* RECORDS PROVIDED
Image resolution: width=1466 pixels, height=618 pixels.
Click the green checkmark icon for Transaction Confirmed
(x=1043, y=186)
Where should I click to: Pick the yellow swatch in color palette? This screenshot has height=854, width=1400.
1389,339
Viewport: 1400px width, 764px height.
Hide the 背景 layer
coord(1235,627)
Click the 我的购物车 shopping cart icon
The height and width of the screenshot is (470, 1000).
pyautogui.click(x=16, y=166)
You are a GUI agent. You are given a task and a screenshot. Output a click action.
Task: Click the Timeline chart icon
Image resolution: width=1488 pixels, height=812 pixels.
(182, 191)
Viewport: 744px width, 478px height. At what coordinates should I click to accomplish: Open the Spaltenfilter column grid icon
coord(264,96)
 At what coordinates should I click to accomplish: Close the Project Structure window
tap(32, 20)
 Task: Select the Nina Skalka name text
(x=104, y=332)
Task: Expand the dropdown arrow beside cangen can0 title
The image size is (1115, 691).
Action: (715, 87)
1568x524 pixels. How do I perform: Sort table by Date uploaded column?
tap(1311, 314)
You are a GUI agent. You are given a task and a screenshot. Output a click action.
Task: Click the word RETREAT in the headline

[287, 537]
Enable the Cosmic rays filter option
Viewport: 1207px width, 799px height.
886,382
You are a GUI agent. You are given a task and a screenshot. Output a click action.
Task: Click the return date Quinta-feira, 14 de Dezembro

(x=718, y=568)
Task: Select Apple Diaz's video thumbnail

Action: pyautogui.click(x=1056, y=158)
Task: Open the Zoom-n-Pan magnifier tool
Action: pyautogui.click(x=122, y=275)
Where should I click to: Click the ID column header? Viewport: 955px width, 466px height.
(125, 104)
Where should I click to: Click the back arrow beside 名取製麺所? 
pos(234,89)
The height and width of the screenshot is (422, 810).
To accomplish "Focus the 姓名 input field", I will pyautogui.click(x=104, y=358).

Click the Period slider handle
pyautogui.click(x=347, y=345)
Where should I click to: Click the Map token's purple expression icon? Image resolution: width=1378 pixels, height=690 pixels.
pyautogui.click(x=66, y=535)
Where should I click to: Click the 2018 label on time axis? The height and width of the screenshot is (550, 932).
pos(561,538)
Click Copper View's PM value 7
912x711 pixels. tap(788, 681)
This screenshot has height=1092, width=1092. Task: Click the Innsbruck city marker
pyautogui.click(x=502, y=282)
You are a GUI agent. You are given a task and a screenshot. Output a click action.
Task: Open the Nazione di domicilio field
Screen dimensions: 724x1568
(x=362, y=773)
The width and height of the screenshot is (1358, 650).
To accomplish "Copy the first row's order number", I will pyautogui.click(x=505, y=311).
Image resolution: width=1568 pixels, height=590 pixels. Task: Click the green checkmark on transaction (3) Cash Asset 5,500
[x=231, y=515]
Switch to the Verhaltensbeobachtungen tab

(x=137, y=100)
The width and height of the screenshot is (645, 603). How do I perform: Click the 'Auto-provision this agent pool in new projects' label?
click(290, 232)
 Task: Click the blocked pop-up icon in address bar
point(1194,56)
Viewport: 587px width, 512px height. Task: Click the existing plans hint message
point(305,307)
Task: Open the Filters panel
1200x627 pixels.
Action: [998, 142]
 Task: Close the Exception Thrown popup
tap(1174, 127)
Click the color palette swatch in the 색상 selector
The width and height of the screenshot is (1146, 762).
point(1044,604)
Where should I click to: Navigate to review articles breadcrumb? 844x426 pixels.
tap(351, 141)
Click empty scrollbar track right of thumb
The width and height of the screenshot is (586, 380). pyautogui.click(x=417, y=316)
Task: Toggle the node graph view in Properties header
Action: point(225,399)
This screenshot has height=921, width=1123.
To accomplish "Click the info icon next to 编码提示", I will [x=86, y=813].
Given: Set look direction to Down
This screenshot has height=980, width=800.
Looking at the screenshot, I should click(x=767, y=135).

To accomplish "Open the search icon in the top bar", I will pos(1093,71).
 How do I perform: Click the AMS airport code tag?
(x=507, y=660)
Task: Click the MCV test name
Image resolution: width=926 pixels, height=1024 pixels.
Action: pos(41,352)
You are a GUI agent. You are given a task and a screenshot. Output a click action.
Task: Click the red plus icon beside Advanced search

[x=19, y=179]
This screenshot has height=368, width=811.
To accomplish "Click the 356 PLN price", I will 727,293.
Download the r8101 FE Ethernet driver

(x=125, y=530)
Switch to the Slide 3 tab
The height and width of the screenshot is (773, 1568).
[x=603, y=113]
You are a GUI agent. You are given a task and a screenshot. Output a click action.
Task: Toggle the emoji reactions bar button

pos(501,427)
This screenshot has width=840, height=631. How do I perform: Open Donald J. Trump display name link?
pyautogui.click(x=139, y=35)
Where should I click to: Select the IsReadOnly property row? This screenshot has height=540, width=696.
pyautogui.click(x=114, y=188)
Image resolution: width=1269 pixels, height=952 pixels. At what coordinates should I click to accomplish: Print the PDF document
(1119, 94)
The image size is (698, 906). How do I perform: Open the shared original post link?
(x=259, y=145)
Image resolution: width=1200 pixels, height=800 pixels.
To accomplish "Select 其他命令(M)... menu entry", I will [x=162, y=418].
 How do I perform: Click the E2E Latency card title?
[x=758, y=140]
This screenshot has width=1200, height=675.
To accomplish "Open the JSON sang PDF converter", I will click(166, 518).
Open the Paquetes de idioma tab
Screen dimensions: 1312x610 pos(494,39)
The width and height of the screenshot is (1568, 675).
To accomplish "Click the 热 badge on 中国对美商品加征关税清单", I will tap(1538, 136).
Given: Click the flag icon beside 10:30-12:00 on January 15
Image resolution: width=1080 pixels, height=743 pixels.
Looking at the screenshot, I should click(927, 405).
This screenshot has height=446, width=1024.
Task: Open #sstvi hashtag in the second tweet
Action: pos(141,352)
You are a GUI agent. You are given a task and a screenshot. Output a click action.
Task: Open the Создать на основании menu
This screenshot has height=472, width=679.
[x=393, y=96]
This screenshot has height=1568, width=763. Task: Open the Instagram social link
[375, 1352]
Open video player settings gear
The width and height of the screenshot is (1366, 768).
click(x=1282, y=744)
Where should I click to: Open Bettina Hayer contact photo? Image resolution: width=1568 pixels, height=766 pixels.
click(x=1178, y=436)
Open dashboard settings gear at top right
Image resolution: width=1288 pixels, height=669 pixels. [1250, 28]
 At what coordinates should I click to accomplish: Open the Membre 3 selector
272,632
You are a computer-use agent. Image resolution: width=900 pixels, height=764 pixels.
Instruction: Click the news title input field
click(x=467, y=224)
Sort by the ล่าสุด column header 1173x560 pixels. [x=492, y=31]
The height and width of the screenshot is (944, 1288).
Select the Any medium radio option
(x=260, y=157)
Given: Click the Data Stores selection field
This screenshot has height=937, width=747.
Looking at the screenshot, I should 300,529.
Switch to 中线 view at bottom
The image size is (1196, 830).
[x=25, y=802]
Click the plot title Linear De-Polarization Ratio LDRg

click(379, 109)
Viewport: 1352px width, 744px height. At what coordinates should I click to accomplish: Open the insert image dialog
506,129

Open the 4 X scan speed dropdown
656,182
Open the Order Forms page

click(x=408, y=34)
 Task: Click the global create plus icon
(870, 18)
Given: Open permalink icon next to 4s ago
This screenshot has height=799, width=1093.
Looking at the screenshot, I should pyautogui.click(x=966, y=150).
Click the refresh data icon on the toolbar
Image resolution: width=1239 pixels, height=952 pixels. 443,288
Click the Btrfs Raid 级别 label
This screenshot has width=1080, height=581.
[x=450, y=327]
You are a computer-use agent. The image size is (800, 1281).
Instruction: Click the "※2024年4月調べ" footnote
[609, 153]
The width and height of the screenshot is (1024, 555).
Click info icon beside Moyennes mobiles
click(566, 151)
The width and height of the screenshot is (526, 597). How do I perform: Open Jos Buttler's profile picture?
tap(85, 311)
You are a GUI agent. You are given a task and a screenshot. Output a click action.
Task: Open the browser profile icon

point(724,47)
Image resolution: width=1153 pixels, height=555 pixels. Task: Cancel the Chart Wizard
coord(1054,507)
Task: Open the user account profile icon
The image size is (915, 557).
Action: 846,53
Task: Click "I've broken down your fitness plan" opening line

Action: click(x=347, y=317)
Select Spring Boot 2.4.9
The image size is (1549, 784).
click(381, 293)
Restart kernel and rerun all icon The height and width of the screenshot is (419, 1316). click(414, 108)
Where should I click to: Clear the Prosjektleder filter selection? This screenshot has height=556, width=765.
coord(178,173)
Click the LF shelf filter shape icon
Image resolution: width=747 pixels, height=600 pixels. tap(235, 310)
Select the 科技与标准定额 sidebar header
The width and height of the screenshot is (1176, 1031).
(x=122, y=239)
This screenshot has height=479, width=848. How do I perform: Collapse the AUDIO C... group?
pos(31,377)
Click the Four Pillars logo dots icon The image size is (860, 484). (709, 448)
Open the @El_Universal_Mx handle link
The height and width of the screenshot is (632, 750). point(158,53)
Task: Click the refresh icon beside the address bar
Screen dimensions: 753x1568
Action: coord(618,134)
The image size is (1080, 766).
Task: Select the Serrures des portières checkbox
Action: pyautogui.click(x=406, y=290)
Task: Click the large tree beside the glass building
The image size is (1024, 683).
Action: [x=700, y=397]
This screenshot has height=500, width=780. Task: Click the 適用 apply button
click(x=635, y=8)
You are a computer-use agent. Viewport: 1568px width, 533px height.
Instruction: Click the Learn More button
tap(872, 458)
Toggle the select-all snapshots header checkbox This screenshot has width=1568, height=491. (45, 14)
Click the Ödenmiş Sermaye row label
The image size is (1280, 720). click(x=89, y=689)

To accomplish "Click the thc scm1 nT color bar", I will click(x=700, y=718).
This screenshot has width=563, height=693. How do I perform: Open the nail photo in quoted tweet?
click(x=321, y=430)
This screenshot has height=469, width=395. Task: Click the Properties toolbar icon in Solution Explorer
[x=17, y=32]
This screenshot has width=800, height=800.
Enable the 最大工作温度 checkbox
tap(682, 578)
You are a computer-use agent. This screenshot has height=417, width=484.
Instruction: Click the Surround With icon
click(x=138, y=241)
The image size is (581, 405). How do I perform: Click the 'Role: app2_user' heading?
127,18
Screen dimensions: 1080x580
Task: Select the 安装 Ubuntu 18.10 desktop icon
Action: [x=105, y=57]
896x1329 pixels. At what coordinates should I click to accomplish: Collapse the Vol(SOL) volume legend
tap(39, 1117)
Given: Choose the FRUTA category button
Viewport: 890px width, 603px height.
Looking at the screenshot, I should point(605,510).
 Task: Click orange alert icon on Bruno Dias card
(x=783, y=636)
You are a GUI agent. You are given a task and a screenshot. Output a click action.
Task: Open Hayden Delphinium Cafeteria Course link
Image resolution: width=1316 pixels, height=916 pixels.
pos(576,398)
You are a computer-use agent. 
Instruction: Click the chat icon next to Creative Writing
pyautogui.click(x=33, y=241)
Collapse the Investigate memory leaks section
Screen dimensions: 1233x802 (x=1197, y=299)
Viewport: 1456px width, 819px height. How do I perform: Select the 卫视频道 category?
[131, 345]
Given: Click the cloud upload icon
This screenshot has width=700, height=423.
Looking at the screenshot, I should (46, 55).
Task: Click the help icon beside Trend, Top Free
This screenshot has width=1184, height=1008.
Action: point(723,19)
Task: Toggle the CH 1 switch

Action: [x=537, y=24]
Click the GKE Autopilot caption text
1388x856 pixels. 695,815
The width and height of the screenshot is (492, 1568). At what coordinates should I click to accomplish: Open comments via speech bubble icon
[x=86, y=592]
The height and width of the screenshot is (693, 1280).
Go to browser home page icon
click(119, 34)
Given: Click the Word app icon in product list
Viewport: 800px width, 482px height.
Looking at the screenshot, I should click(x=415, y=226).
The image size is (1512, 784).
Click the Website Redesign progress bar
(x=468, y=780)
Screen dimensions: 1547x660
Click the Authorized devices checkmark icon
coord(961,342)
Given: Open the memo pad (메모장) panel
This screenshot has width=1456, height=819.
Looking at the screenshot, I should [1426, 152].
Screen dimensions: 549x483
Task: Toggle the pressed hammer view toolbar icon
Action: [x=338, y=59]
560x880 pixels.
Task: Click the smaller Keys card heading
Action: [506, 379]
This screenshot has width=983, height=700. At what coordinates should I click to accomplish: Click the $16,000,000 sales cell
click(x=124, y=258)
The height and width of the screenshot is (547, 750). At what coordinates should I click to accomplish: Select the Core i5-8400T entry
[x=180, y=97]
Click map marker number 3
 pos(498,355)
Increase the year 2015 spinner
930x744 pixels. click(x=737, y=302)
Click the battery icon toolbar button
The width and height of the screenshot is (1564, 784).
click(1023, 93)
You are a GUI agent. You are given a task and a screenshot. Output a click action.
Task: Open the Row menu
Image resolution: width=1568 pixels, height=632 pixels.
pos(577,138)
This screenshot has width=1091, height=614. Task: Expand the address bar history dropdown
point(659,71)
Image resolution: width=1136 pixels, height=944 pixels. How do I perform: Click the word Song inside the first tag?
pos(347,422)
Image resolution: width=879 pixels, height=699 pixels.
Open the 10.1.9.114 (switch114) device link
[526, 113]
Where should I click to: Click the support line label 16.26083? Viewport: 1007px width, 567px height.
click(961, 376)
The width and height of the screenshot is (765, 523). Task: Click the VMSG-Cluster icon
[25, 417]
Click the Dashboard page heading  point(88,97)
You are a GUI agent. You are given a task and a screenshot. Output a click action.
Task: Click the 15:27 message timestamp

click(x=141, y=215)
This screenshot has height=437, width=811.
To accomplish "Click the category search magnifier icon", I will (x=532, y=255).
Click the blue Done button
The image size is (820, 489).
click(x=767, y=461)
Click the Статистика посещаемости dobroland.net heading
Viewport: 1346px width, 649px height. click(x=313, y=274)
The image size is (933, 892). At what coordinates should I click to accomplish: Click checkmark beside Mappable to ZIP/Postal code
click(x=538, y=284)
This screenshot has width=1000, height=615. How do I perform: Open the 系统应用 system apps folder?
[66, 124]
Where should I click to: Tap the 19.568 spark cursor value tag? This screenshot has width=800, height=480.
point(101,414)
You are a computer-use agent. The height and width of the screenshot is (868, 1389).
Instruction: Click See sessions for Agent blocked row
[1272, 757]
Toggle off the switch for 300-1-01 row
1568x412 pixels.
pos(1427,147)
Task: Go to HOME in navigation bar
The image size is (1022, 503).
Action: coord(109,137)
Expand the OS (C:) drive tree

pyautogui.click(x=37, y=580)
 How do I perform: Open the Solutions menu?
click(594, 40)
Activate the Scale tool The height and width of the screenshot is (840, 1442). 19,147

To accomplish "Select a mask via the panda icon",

* YOUR GOAL
Scan the records above and tell how many lines include the word "panel"; the number is all that should be written.

* RESPONSE AREA
2